Perdão pelo sincericídio, mas acho improvável um jornalista gerenciar com o necessário rigor um hospital especializado em cirurgias coronarianas. Do mesmo modo, não me vejo editando um texto de um cardiologista sobre a visão cristalina de uma causídica em empréstimos para o agronegócio, para a 123 Milhas ou para grandes empresas sempre em situação de penúria.
Antes de ser tachado de comunista, registro que meu limite para corrigir escritos relativos a empréstimos se finda nas gerências de casas de saliência, de botecos especializados em ovos coloridos da esquina e de motéis de alta rotatividade com estoque à mostra.

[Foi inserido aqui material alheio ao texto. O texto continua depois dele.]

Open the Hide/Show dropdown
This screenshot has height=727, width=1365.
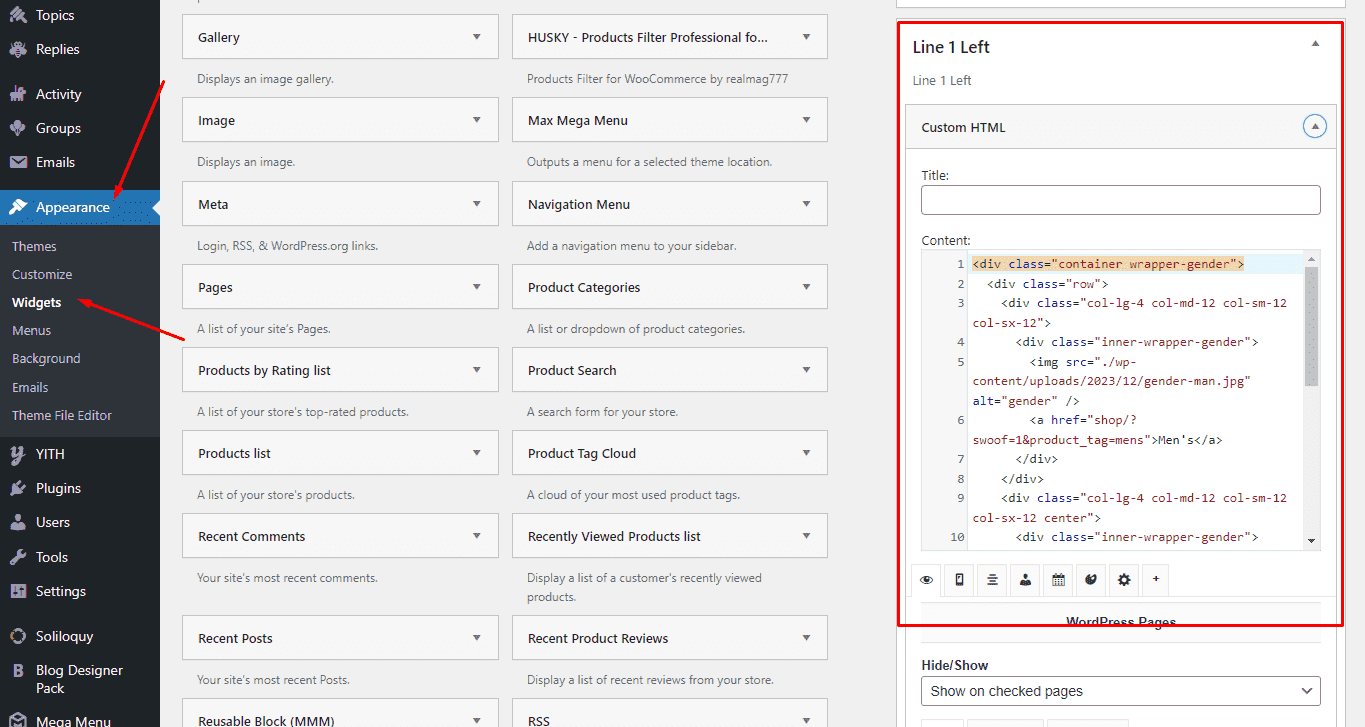click(1120, 691)
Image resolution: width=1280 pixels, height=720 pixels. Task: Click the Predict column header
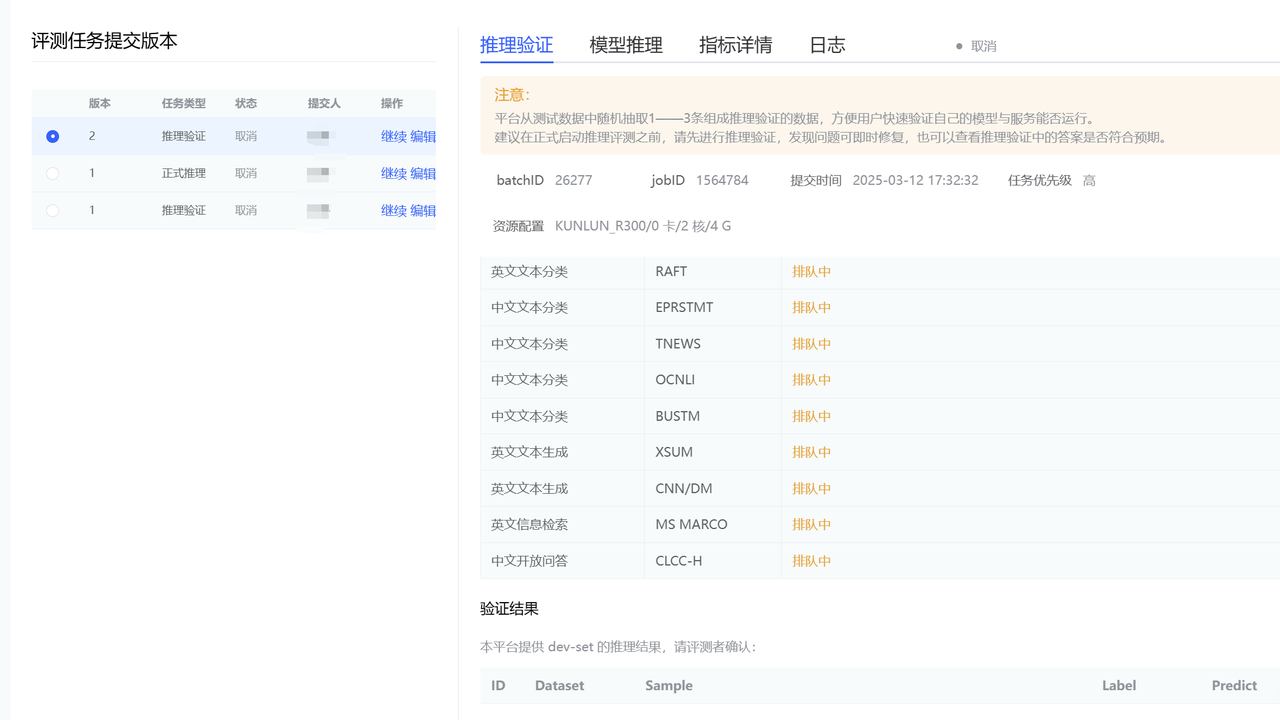point(1234,685)
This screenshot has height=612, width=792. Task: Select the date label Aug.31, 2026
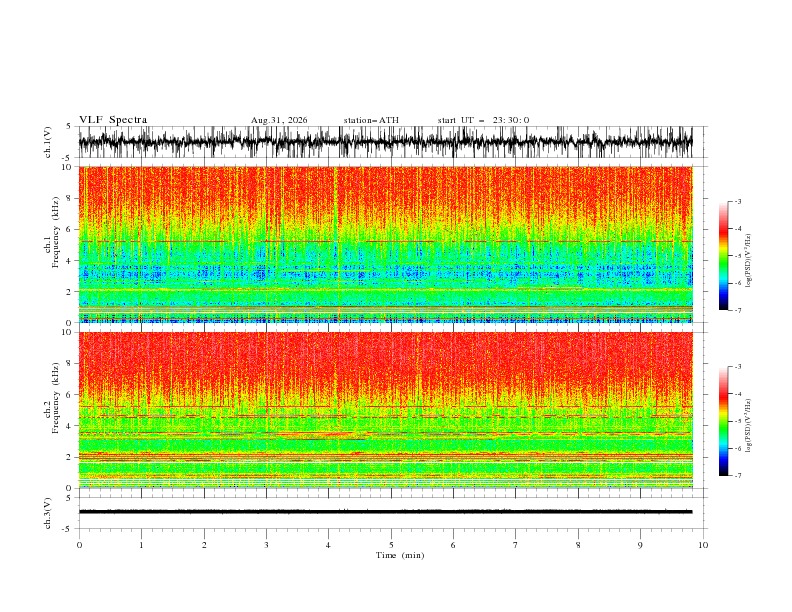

Fundador da Caixa Econômica, o imperador Pedro II está de bruços no túmulo e gritando: “No meu, não”. Temo pelos 150,3 milhões de clientes da estatal (eu, inclusive), os quais poupam, guardam, torcem, mas não conseguem uma boquinha em uma das 12 vice-presidências da empresa. Eita mundo desigual!
O fato concreto, inquestionável e, parece, irreversível é que, galinha dos ovos de ouro para todo menino do pré-maternal, o cofre da Caixa foi entregue só com a chave mestra ao Centrão. Sempre o Centrão nosso de cada dia. Então, salve-se quem puder. Dizem que na Austrália a estatal já tem novo comando.